Oklahoma Gov. Kevin Stitt said there is a need to “protect” Native American victims of crime after the Supreme Court heard oral arguments in a case this week over whether the state can prosecute nontribal people who commit crimes against tribal citizens in a large eastern portion of the state.
A consequential 2020 high court ruling known as McGirt v. Oklahoma voided the state’s criminal jurisdiction in more than 40% of the state, resulting in the formation of separate tribal jurisdictions to handle and prosecute crimes committed by tribal citizens in what is legally known as “Indian Country.”

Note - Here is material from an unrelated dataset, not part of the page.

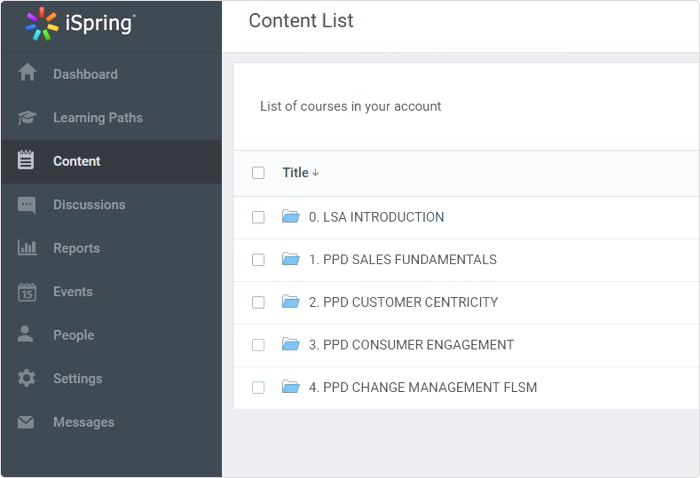Open Learning Paths graduation cap icon
700x478 pixels.
click(27, 117)
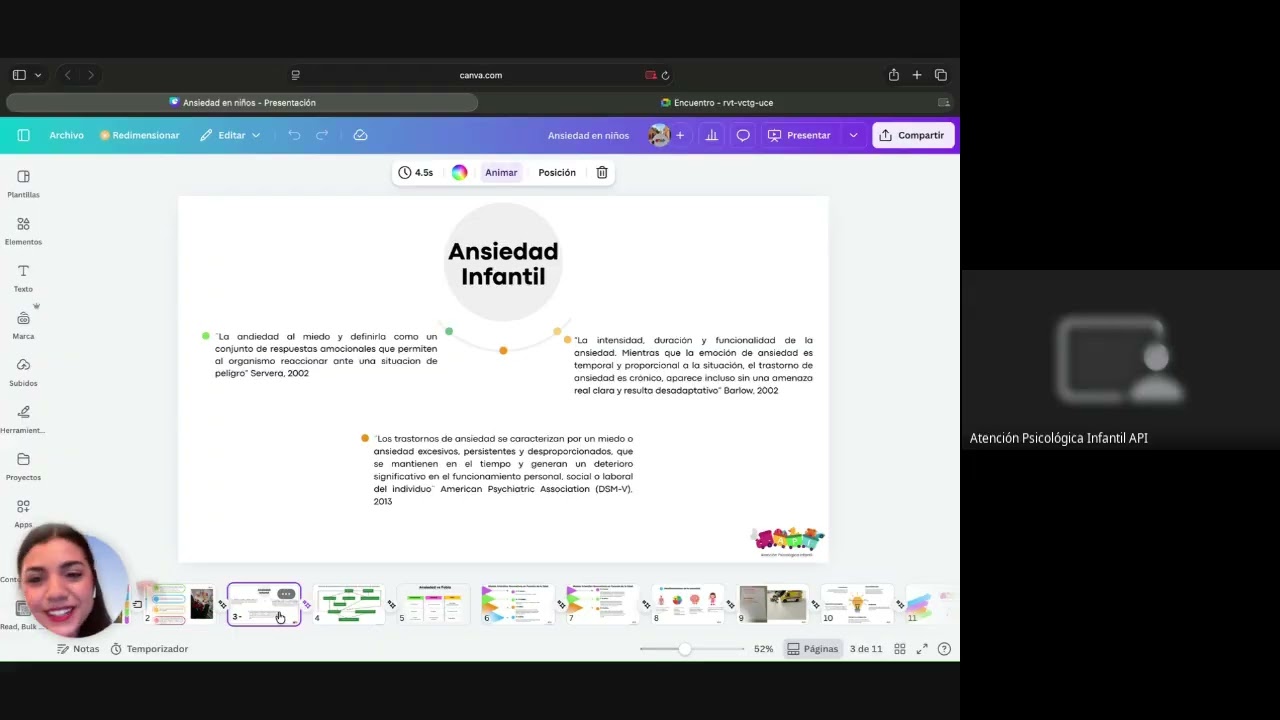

“This is ultimately about protecting victims and native victims in eastern Oklahoma,” Stitt said outside the Supreme Court in Washington, D.C., on Wednesday, standing next to attorneys who completed arguments in Oklahoma v. Castro-Huerta. “It’s about law and order, it’s about justice, and they did a great job of showing how law is on our side.”
OKLAHOMA NATIVE LANDS EXPANSION LOOMS OVER SUPREME COURT CHILD NEGLECT CASE
Oklahoma @govstitt said there is a need to “protect” Native American victims of crime as the case was heard by the Supreme Court.
.@Kaelandc reports.https://t.co/hqkbgotKr6 pic.twitter.com/spsipAqPrv— Washington Examiner (@dcexaminer) April 29, 2022
The Oklahoma governor, who also holds a “Cherokee card,” argued that the consequences of the July 9, 2020, ruling prompted the state to seek the justices’ examination in Castro-Huerta in an effort toward “protecting Oklahoma for the next 50 to 100 years,” saying that going along with “losing jurisdiction” to prosecute crimes would be a failure in his duty as governor.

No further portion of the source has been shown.